--- START OF INPUT ---

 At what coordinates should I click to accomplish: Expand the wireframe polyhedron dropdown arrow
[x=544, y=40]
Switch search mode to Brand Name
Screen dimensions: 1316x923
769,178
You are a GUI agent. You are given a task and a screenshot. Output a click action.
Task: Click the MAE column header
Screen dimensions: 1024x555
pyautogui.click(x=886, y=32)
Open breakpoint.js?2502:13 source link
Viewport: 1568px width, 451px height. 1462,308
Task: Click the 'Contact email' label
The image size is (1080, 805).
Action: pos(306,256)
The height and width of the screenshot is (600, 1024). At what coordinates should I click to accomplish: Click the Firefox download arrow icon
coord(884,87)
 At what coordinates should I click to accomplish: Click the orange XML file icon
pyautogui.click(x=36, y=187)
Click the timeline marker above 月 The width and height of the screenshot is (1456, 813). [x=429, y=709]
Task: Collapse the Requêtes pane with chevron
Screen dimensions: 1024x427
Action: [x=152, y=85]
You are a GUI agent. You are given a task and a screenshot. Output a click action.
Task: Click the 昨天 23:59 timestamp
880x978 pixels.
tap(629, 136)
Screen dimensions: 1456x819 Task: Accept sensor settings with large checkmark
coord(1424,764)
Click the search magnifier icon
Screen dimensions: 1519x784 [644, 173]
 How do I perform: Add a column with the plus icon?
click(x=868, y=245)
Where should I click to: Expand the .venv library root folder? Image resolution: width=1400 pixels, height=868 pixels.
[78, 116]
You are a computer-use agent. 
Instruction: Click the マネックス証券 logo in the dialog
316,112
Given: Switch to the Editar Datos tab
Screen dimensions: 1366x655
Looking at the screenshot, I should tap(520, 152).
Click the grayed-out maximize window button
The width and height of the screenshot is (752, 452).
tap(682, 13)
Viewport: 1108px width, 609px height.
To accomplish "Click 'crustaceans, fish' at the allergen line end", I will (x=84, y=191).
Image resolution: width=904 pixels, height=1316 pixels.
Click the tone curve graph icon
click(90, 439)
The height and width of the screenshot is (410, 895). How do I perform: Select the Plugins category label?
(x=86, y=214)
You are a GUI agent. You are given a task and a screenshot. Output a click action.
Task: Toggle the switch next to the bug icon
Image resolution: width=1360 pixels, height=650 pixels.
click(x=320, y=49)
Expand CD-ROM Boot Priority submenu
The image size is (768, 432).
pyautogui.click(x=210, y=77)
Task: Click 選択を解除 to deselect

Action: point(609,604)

--- END OF INPUT ---

◆ SET EXERCISE
Reproduce all of the material above line for line, with no changes.

◆ FINAL ANSWER
 At what coordinates should I click to accomplish: Expand the wireframe polyhedron dropdown arrow
[x=544, y=40]
Switch search mode to Brand Name
Screen dimensions: 1316x923
769,178
You are a GUI agent. You are given a task and a screenshot. Output a click action.
Task: Click the MAE column header
Screen dimensions: 1024x555
pyautogui.click(x=886, y=32)
Open breakpoint.js?2502:13 source link
Viewport: 1568px width, 451px height. 1462,308
Task: Click the 'Contact email' label
The image size is (1080, 805).
Action: pos(306,256)
The height and width of the screenshot is (600, 1024). At what coordinates should I click to accomplish: Click the Firefox download arrow icon
coord(884,87)
 At what coordinates should I click to accomplish: Click the orange XML file icon
pyautogui.click(x=36, y=187)
Click the timeline marker above 月 The width and height of the screenshot is (1456, 813). [x=429, y=709]
Task: Collapse the Requêtes pane with chevron
Screen dimensions: 1024x427
Action: [x=152, y=85]
You are a GUI agent. You are given a task and a screenshot. Output a click action.
Task: Click the 昨天 23:59 timestamp
880x978 pixels.
tap(629, 136)
Screen dimensions: 1456x819 Task: Accept sensor settings with large checkmark
coord(1424,764)
Click the search magnifier icon
Screen dimensions: 1519x784 [644, 173]
 How do I perform: Add a column with the plus icon?
click(x=868, y=245)
Where should I click to: Expand the .venv library root folder? Image resolution: width=1400 pixels, height=868 pixels.
[78, 116]
You are a computer-use agent. 
Instruction: Click the マネックス証券 logo in the dialog
316,112
Given: Switch to the Editar Datos tab
Screen dimensions: 1366x655
Looking at the screenshot, I should tap(520, 152).
Click the grayed-out maximize window button
The width and height of the screenshot is (752, 452).
tap(682, 13)
Viewport: 1108px width, 609px height.
To accomplish "Click 'crustaceans, fish' at the allergen line end", I will (x=84, y=191).
Image resolution: width=904 pixels, height=1316 pixels.
Click the tone curve graph icon
click(90, 439)
The height and width of the screenshot is (410, 895). How do I perform: Select the Plugins category label?
(x=86, y=214)
You are a GUI agent. You are given a task and a screenshot. Output a click action.
Task: Toggle the switch next to the bug icon
Image resolution: width=1360 pixels, height=650 pixels.
click(x=320, y=49)
Expand CD-ROM Boot Priority submenu
The image size is (768, 432).
pyautogui.click(x=210, y=77)
Task: Click 選択を解除 to deselect

Action: point(609,604)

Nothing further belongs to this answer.